§ **REQUIRED WORK**:
Your output should consist solely of the lines from the one holding "Viewport: 1200px width, 783px" to the end of the records below, inclusive, reproduced exactly and free of pictures.

§ **THE RECORDS**:
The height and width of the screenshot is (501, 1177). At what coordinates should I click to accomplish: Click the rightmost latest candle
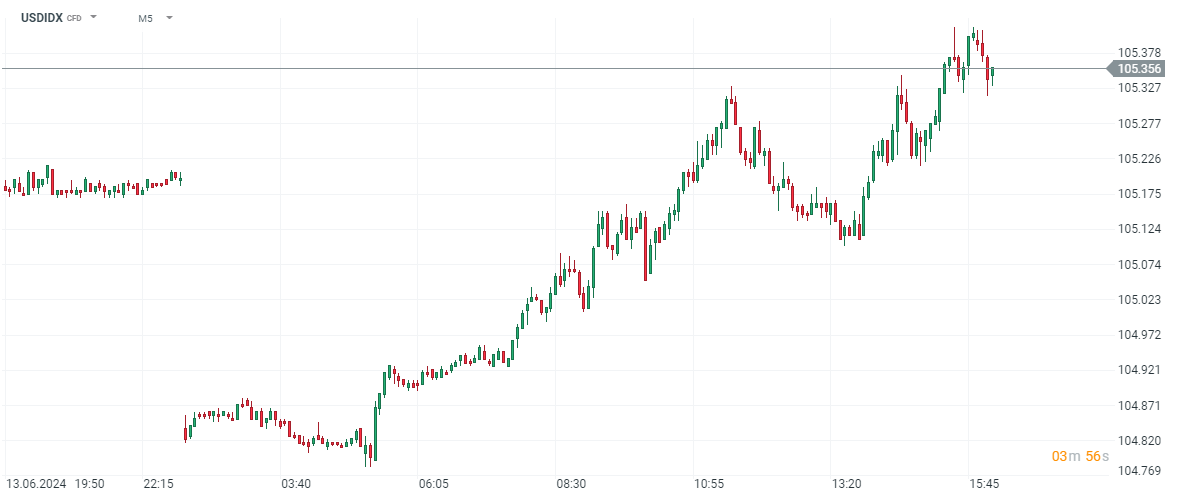tap(992, 73)
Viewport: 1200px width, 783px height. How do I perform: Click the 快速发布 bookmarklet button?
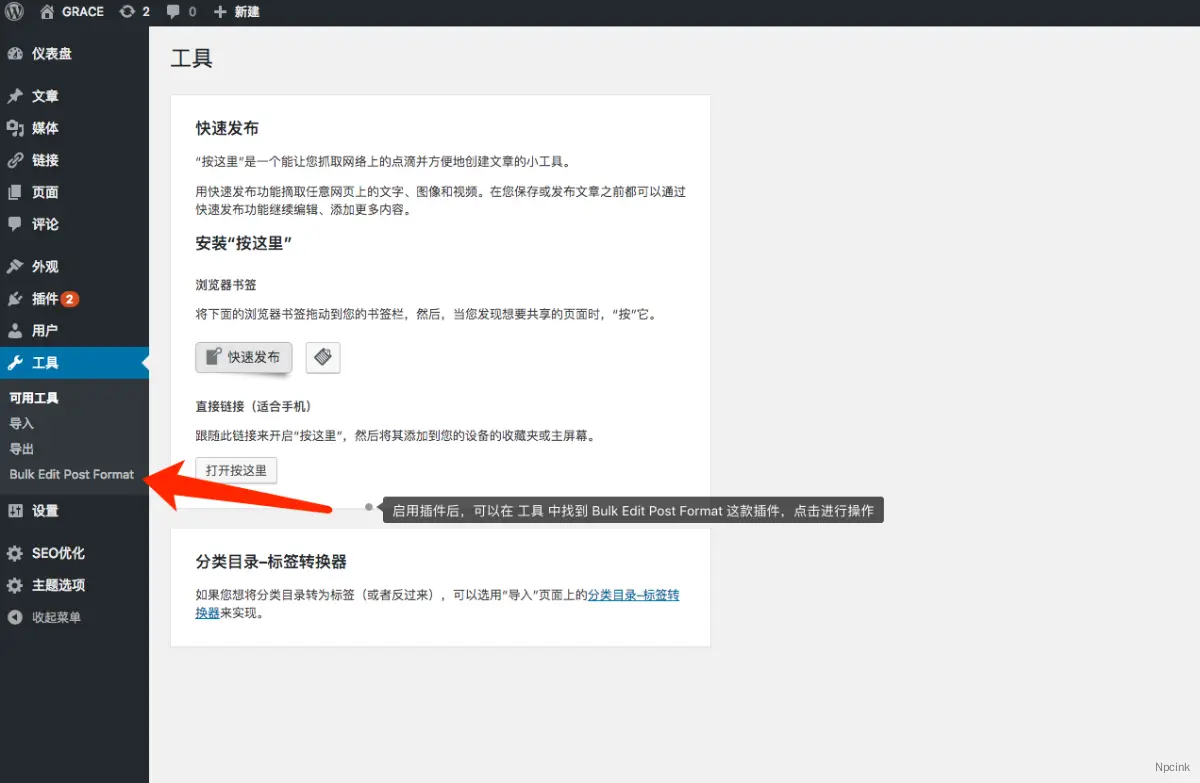coord(243,357)

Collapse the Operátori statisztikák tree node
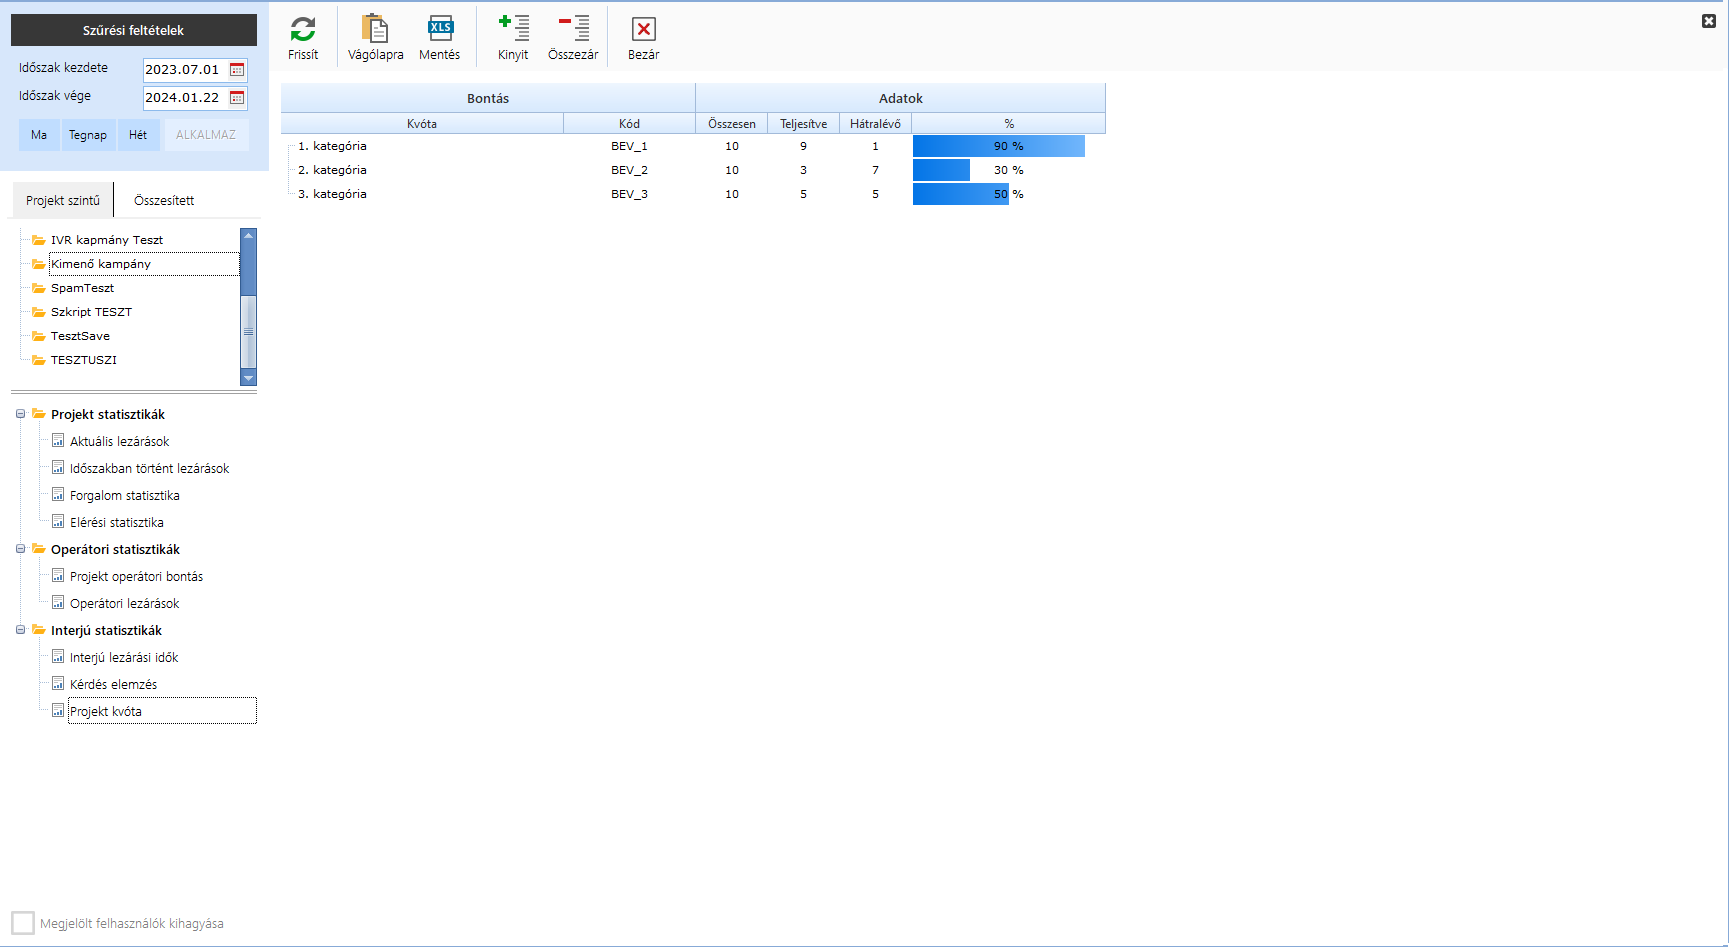pyautogui.click(x=20, y=549)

§ **YOUR SOLUTION**:
Viewport: 1200px width, 783px height. How do I perform: Click the 快速发布 bookmarklet button?
coord(243,357)

Collapse the Operátori statisztikák tree node
pyautogui.click(x=20, y=549)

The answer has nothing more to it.